= Twon-Brass =

Community in Nigeria

The Brasstown Sign

Twon-Brass, previously known simply as Brass or Brasstown, is a Nembe speaking community on Brass Island in the Nun River estuary of Southern Bayelsa State, Nigeria, in the Brass Local Government Area. Twon Brass was found in the year, 1895
The traditional ruler is King Alfred Diete-Spiff, Amanayabo of Twon-Brass,
The town is on the east shore of the Brass River, one of the branches of the Nun River, which in turn is a branch of the Niger River.

Brass began as a mining village of the Nembe people. In the early 19th-century it was an important location in the slave trade.
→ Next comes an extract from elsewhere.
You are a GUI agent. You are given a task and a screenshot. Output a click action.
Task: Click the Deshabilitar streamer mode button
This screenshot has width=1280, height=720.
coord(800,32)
At one time the town was the main port of the Nembe Kingdom, called by one historian "the Venice of the Niger Delta", and was dominant in the palm oil trade of the region. When the Royal Niger Company became an increasingly strong rival in the trade, the town's economy was severely damaged.
In January 1895 the Nembe king William Koko led a dawn attack of more than a thousand warriors on the company's headquarters at Akassa, which triggered a retaliatory raid that destroyed the kingdom's inland capital of Nembe.
The British already had a consulate in Twon-Brass, from which after the fall of Koko they administered the area.
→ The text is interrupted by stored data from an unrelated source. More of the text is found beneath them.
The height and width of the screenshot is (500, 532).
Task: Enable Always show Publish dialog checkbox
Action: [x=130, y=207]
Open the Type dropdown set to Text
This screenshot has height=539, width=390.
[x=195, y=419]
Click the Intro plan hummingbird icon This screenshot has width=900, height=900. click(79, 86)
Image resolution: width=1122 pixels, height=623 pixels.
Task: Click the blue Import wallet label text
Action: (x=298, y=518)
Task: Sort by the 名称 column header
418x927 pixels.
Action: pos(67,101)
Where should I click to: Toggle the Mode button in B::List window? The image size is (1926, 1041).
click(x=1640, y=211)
In the mid-20th century it was the base of several fisheries and a center for the shipping of palm products. It was also a location for the shipment of rubber.
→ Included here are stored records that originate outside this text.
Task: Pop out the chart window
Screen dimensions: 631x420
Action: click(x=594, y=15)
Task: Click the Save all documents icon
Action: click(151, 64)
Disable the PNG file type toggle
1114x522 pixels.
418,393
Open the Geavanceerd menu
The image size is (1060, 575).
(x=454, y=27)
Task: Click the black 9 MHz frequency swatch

There are plans for a multibillion-dollar gas facility on Brass Island.
Agip Oil Company and Nigeria Liquefied Natural Gas operate terminals in the town.
In February 2009 gunmen in two speedboats attacked troops guarding the Agip oil terminal, but were repelled.
The Movement for the Emancipation of the Niger Delta (MEND) had threatened to target Italian companies since Italy had apparently offered to supply two attack boats to the Nigerian military.

Tourist attractions include beautiful Atlantic Ocean beaches, the graves of British soldiers who died in the Nembe-British fighting of 1895 and the old consulate buildings, which were in use till the end of the colonial period in 1960.